# PROBLEM TO WORK ON:
Each record is to be printed again exactly, though not its pictures.

# MATERIAL FOR THE TASK:
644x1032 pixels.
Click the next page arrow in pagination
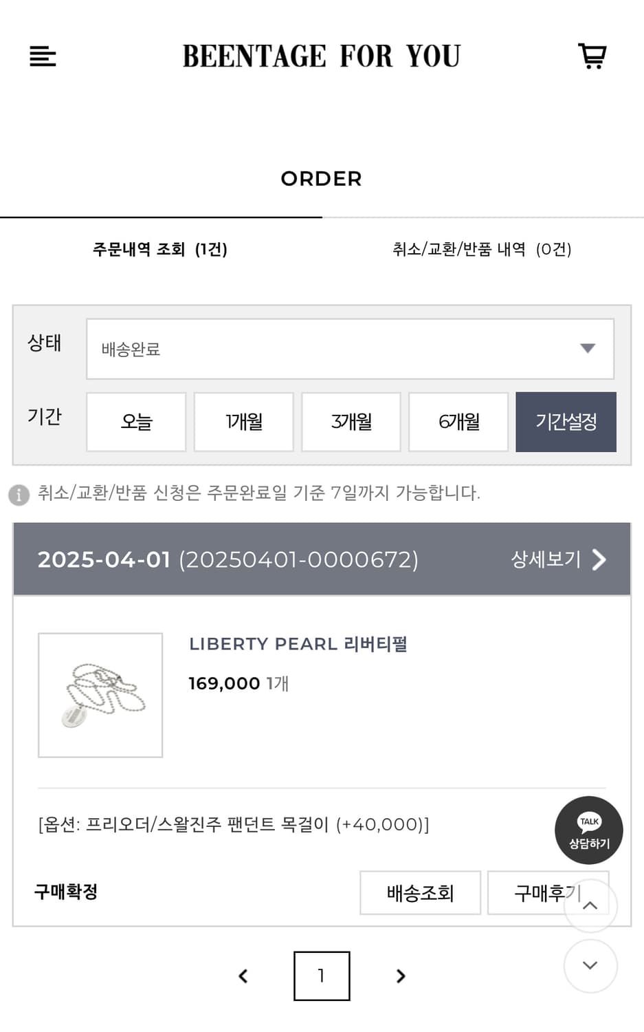(x=401, y=976)

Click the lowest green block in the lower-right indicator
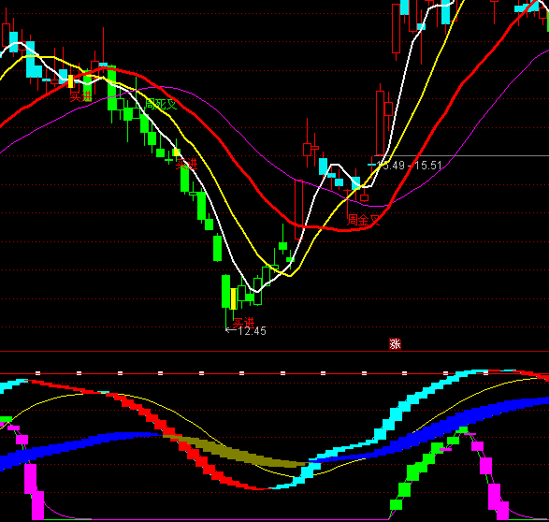click(x=396, y=504)
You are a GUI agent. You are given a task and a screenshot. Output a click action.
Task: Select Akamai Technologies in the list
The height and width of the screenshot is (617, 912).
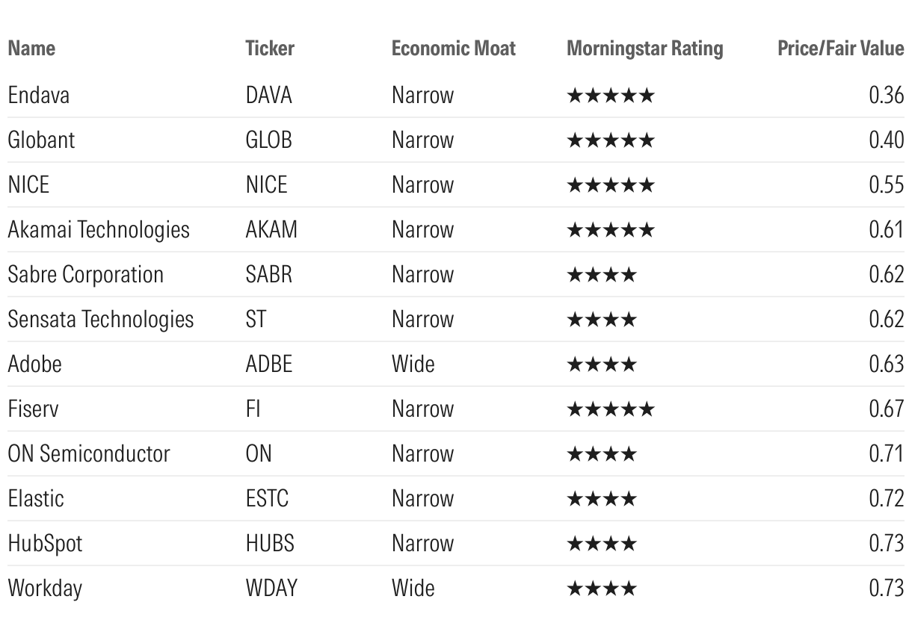(99, 229)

# ANSWER SPACE:
644x1032 pixels.
Click the next page arrow in pagination
(x=401, y=976)

Click the lowest green block in the lower-right indicator
click(x=396, y=504)
You are a GUI agent. You are given a task and a screenshot. Output a click action.
Task: Select Akamai Technologies in the list
The height and width of the screenshot is (617, 912).
(99, 229)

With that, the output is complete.